Dual effects of calcitonin gene-related peptide on insulin secretion in the perfused dog pancreas

Abstract

Calcitonin gene-related peptide (CGRP) is an intrapancreatic neuropeptide with potential effects on islet hormone secretion. To investigate its pancreatic actions, we examined the effects of a 10 min perfusion of synthetic human CGRP on islet hormone release from the isolated dog pancreas (n = 6) at 5.5 mM glucose. At 0.1 nM, CGRP inhibited insulin secretion (P less than 0.01), which was already observed at 2 min after its introduction. After CGRP perfusion was stopped, a stimulatory off-response occurred. In contrast, at higher dose levels, CGRP stimulated insulin secretion. At 1.0 nM, the stimulation was weak and transient (P less than 0.01), occurring only during the first 3 min of CGRP perfusion. At 10 nM, the stimulation continued for 6 min (P less than 0.05), and at 50 nM, the stimulation was marked and sustained throughout the 10 min perfusion period (P less than 0.01).

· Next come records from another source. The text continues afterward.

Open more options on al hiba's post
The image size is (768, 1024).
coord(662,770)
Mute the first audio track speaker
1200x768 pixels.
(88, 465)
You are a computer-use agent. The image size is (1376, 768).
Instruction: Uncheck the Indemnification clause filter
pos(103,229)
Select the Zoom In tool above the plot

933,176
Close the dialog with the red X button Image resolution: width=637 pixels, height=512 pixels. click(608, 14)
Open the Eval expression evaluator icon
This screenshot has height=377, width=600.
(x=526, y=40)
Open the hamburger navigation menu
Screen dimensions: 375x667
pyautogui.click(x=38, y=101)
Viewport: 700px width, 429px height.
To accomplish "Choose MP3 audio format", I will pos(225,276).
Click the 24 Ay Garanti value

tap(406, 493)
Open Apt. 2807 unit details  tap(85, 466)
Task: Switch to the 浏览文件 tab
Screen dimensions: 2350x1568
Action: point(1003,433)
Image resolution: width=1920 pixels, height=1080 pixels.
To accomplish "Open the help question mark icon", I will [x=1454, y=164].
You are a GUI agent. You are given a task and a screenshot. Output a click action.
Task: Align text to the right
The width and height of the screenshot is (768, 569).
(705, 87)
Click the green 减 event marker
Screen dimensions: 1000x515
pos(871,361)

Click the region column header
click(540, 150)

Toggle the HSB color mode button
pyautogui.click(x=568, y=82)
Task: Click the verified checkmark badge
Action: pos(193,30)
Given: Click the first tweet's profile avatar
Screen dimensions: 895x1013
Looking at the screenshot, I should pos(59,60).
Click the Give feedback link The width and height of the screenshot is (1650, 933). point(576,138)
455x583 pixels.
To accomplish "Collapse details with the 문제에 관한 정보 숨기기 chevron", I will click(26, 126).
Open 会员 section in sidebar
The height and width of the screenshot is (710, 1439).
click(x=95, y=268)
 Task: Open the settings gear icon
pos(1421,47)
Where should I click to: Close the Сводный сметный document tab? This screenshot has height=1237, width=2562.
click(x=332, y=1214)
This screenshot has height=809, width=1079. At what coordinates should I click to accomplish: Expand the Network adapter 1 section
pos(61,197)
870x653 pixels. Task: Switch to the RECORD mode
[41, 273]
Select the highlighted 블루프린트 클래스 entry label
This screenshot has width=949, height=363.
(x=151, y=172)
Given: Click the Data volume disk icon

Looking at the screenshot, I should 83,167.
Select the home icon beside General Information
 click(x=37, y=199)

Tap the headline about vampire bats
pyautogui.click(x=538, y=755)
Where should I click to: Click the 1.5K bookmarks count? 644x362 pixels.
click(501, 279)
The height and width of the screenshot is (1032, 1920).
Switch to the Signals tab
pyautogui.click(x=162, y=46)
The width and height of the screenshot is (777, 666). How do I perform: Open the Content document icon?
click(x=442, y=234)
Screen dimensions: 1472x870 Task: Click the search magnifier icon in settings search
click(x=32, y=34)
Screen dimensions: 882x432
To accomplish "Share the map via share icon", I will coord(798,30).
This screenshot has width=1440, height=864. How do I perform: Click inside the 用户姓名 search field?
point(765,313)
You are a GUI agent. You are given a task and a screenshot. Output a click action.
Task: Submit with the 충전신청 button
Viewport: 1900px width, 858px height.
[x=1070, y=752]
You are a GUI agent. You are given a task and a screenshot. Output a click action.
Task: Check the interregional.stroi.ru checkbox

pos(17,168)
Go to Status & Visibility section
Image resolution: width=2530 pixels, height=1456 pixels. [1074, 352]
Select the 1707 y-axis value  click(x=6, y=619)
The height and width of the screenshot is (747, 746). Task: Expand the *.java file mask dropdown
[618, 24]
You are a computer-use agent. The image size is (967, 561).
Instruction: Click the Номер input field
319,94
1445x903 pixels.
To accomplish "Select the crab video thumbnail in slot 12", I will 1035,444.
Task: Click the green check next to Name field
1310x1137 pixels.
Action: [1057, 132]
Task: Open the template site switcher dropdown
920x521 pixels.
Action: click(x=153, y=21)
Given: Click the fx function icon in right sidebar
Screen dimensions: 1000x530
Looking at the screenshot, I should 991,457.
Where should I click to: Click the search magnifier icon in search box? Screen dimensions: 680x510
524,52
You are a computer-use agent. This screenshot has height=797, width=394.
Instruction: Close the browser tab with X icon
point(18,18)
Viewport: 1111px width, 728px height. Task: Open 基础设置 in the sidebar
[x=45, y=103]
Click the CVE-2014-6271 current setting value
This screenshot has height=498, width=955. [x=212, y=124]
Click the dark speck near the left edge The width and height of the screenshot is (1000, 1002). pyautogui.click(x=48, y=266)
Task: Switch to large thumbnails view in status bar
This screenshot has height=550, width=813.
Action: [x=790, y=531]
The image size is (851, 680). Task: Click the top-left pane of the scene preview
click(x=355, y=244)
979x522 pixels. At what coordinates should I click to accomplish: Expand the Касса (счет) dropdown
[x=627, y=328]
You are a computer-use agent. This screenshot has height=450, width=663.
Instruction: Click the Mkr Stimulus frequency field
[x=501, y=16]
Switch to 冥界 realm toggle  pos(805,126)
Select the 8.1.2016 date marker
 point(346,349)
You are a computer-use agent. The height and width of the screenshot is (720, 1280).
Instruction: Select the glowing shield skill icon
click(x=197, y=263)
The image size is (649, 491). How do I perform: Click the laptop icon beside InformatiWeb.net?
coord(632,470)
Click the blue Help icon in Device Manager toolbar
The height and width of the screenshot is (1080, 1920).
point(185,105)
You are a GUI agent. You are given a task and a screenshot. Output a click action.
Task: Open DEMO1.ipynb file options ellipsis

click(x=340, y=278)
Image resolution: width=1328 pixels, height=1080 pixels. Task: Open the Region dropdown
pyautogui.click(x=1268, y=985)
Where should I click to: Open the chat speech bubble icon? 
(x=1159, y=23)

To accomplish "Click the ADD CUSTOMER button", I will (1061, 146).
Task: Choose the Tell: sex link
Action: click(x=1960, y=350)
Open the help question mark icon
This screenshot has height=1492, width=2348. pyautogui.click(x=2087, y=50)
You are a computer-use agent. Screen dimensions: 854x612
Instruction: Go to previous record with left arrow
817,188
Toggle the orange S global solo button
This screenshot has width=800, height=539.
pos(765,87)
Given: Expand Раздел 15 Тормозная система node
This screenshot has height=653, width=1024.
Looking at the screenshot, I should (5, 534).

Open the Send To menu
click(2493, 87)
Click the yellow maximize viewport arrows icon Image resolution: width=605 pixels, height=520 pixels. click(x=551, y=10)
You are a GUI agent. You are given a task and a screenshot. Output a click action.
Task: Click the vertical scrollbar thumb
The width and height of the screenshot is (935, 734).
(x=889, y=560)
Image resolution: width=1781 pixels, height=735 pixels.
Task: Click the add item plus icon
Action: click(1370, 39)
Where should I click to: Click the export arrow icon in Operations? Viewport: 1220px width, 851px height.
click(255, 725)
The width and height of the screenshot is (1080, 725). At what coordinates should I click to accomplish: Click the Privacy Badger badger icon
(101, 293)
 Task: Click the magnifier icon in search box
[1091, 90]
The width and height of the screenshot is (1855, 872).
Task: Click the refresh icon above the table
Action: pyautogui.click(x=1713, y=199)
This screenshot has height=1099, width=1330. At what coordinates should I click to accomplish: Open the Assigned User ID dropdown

After the CGRP perfusion at 1.0 and 10 nM, but not at 50 nM, a marked stimulatory off-response in insulin secretion was seen. Glucagon and somatostatin secretion were not significantly affected by CGRP at any of the examined concentrations. We conclude that CGRP exerts dual effects on insulin secretion from the perfused dog pancreas: inhibition at low concentrations and stimulation at high concentrations. This pattern of effect might represent a new regulatory concept for neural influences on islet function: the qualitative response being determined by the amount of neurotransmitter released.